Frankenstein Nedir, Nasıl Ortaya Çıkmıştır?
1815 yılının Nisan ayında, Endonezya’da bulunan Tambora Yanardağı bir takım güçlü
volkanik aktiviteler gösterdikten yaklaşık 4 ay sonra büyük bir şiddetle patladı. İnsanlık
tarihini en büyük volkanik patlaması, binlerce insanın hayatını kaybetmesine ve sonu kıtlığa
varacak kadar büyük iklim değişikliklerine sebep oldu. Tambora Yanardağı atmosfere o kadar
çok kül ve ufak taş parçacıkları saldı ki, gökyüzü karanlığa büründü ve güneş tamamen
ortadan kayboldu. Bunu izleyen aylar içinde, atmosfere salınan daha hafif maddeler
stratosfere kadar ulaştı ve kuzey Avrupa, ABD’nin kuzeydoğusu ve Kanada dört mevsim
boyunca dondurucu kış soğuklarına maruz kaldı.
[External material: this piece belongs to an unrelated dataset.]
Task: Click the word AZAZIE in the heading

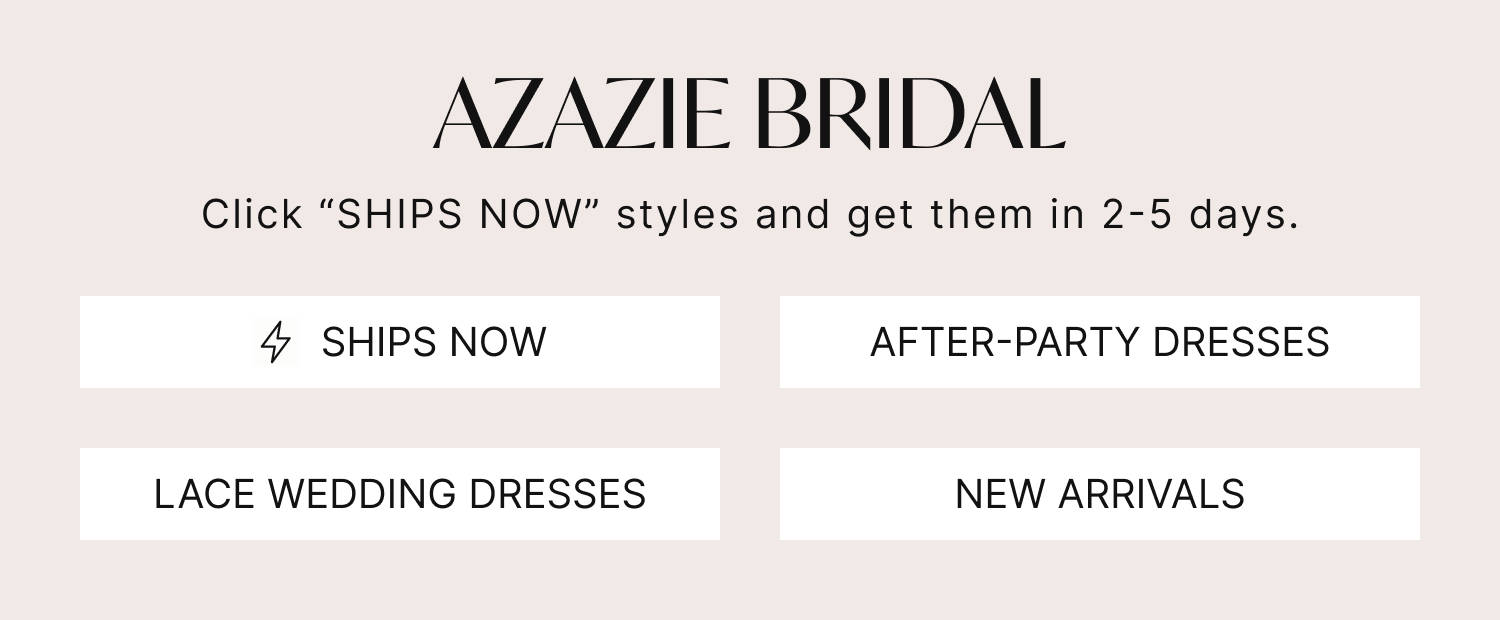Action: [x=580, y=115]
Bu ıslak ve soğuk yaz döneminde, arkadaşlarıyla Cenevre’de tatilde olan Mary Shelley, Percy
Shelley ve Lord Byron, hava koşulları nedeniyle neredeyse hiç dışarı çıkamadı ve zamanlarını
okuyarak, yazarak ve dönemin bilimsel keşiflerini ve felsefi akımlarını tartışarak geçirdiler.
Doğa, Mary Shelley gibi Romantiklerin “doğaya dönüş” felsefelerini dehşet verici bir şekilde
desteklerken, Aydınlanma Çağı’nın bilim üzerine yaptığı vurgu devam ediyor ve Giovanni
Aldini gibi bilim adamları kadavralara elektroşok uygulayarak onları yeniden hayata
döndürmeye çalışıyordu. Bu tuhaf doğa olayını ve sonuçlarını bizzat yaşayan yazarlar,
Romantizm akımının ana damarlarından olan korku, dehşet ve tekinsizlik temalarını
odaklarına alarak birbirlerine hayalet hikayeleri anlatmaya ve hayal güçlerinin sınırlarını
zorlamaya koyuldular. Bu gecenin sonunda dehşet verici bir rüya gördüğünü anlatan Mary
Shelley, ertesi gün Frankenstein’ı yazmaya başladı.

Roman ilk yayınlandığında edebiyat dünyasında birçok farklı açıdan büyük yankılar uyandırdı
elbette. Üstelik, eser ilk baskısında isimsiz olarak yayınlanmıştı dolayısıyla okurların ve
eleştirmenlerin çoğu yazarın erkek olduğunu varsaymışlardı. Yazarın kadın olduğu
öğrenildikten sonra, eleştirilerin ana fikri ve odak noktası da değişecekti. Ancak yazarının
kimliğinden arınmış bir şekilde sahneye çıkan romanın tartışılacak, eleştirilecek ve
beğenilecek birçok noktası vardı ve edebiyat tarihine damga vuracak bir eser haline geleceği
aşikardı. Roman, insan elinden çıkma bir felaketi ve onun sonuçlarını resmediyor ve bunu
insan doğasını anlayabilmek için irdeliyordu. Mary Shelley bir dizi olağanüstü ve olasılıksız
olaylar dizisi kaleme almış ve bunların normal bireyler üzerindeki olası etkilerini ele almıştı.
Bazı eleştirmenler bu bilimkurgu ya da korku romanını herhangi ahlaki bir mesajı ya da
öğretici bir tarafı olmadığı nedeniyle eleştirmişlerdi. Ancak tam aksine, Shelley romanında
insanlığı ilgilendiren derin soruları tartıştırmış ve okurun hayal gücünü yönlendirerek bu
soruları cevaplamaya çalışmıştı.
Son zamanların bilimsel ve teknolojik gelişmelerinin insanoğlu üzerindeki etkisi ve insanlık
için önemi en az 50 senedir sorulan soruların başında geliyordu aslında. Bilim, ahlaki bir
arınmaya yol açıyor muydu? Yaşamı daha iyi bir noktaya getiriyor muydu? Frankenstein
yayınlanmadan neredeyse 70 yıl önce, Jean-Jacques Rousseau benzer bir soruyla okuduğu bir dergide karşılaşmış ve bu gizemi cevaplamaya çalışmıştı. Rousseau’nun sunduğu önermeler Mary Shelley üzerinde önemli bir etki bırakmış ve romanın omurgasını oluşturan fikirleri şekillendirmişti.